* Consignes
Poursuivez le texte sur la détention d'enfants par l'armée nigériane en reprenant après sa dernière phrase.

D 19 septembre 2019     H 05:50     A Human Rights Watch     C 0 messages


Des milliers d’enfants sont détenus à long terme dans des conditions déplorables

L’armée nigériane détient des milliers d’enfants dans des conditions inhumaines et dégradantes en raison de leur appartenance présumée au groupe armé islamiste Boko Haram, a déclaré Human Rights Watch dans un rapport publié aujourd’hui. Ils sont nombreux à être emprisonnés sans inculpation pendant des mois ou des années, dans des baraquements sordides et très surpeuplés, sans aucun contact avec le monde extérieur.

Le rapport de 50 pages, intitulé « ‘They Didn’t Know if I Was Alive or Dead’ : Military Detention of Children for Suspected Boko Haram Involvement in Northeast Nigeria » (« ‘Ils ne savaient pas si j’étais mort ou vivant’ : Détention militaire d’enfants suspectés d’être membres de Boko Haram dans le nord-est du Nigeria »), analyse la façon dont les autorités nigérianes placent des enfants en détention, avec souvent peu ou pas de preuves. Les enfants ont décrit les coups violents, la chaleur omniprésente, la faim récurrente et l’entassement dans les cellules avec des centaines d’autres détenus, « comme des lames de rasoir dans leur paquet », selon les mots d’un ancien détenu.

« Des enfants sont emprisonnés depuis des années dans des conditions effroyables, avec peu ou pas de preuves de leur appartenance à Boko Haram et sans même avoir été présentés devant un juge », a déclaré Jo Becker, directrice du plaidoyer auprès de la division Droits des enfants de Human Rights Watch. « Beaucoup d’entre eux ont déjà survécu à des attaques de Boko Haram. Le traitement cruel que leur réservent les autorités ajoute à leur souffrance et ils se voient infliger en quelque sorte une double peine. »

Le gouvernement nigérian devrait signer et mettre en œuvre un protocole de transfert afin de garantir que les enfants arrêtés par l’armée soient rapidement transférés aux autorités de protection de l’enfance, en vue de leur réhabilitation et de leur réinsertion familiale et communautaire. D’autres pays de la région, comme le Tchad, le Mali et le Niger, ont déjà signé de tels protocoles.

D’après l’ONU, entre janvier 2013 et mars 2019, les forces armées nigérianes ont placé en détention plus de 3 600 enfants, dont 1617 filles, suspects d’être membres de groupes armés non étatiques. Beaucoup sont détenus à la caserne militaire de Giwa à Maiduguri, le principal lieu de détention militaire de l’État de Borno.

* Lignes

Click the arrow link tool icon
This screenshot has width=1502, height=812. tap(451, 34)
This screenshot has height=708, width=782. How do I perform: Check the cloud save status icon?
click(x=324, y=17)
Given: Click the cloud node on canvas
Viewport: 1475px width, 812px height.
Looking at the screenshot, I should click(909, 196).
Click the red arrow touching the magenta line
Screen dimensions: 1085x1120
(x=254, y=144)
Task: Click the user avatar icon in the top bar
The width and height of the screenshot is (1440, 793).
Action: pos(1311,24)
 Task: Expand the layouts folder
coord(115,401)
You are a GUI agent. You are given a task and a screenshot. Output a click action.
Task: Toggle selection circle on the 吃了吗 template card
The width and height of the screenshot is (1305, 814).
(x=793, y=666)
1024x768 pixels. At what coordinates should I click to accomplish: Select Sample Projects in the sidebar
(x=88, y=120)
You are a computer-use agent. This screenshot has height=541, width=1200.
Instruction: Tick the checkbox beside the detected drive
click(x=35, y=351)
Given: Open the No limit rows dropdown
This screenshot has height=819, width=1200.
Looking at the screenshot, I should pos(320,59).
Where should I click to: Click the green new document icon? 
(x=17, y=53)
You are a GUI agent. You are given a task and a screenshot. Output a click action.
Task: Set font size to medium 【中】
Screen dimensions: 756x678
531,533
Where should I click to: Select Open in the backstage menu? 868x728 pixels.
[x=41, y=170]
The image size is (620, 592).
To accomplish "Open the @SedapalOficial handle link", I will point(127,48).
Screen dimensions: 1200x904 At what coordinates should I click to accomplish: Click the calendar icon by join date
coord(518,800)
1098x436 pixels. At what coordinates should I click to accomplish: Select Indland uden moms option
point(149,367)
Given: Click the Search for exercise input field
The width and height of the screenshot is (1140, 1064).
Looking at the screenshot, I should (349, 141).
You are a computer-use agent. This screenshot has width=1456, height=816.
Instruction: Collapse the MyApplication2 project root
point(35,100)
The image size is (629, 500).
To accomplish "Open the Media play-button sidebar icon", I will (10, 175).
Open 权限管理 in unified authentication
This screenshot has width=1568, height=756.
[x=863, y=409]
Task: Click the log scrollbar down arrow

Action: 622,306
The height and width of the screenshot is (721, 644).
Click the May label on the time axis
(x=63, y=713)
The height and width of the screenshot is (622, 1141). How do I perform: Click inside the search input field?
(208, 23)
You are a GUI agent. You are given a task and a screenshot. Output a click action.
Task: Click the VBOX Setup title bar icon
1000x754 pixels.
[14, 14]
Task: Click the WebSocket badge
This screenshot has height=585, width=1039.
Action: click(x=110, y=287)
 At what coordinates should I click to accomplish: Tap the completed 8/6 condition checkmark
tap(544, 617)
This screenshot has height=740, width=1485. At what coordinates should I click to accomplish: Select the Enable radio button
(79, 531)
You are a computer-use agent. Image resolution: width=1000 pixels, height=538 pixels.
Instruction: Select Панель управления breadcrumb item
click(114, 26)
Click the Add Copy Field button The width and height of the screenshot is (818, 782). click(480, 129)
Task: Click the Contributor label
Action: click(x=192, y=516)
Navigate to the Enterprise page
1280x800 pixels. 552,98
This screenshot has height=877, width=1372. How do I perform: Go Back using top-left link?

* Résultat attendu
En juin 2019, Human Rights Watch a rencontré à Maiduguri 32 enfants et jeunes adultes qui avaient été détenus à la caserne de Giwa alors qu’ils étaient enfants, pour leur appartenance présumée à Boko Haram. Tous ces enfants ont témoigné qu’ils n’avaient jamais été présentés à un juge, n’avaient pas mis le pied au tribunal. Un seul d’entre eux avait vu quelqu’un qui, selon lui, était peut-être un avocat. Aucun d’entre eux n’était au courant d’éventuels chefs d’inculpation contre eux. L’un avait été détenu alors qu’il n’avait que cinq ans.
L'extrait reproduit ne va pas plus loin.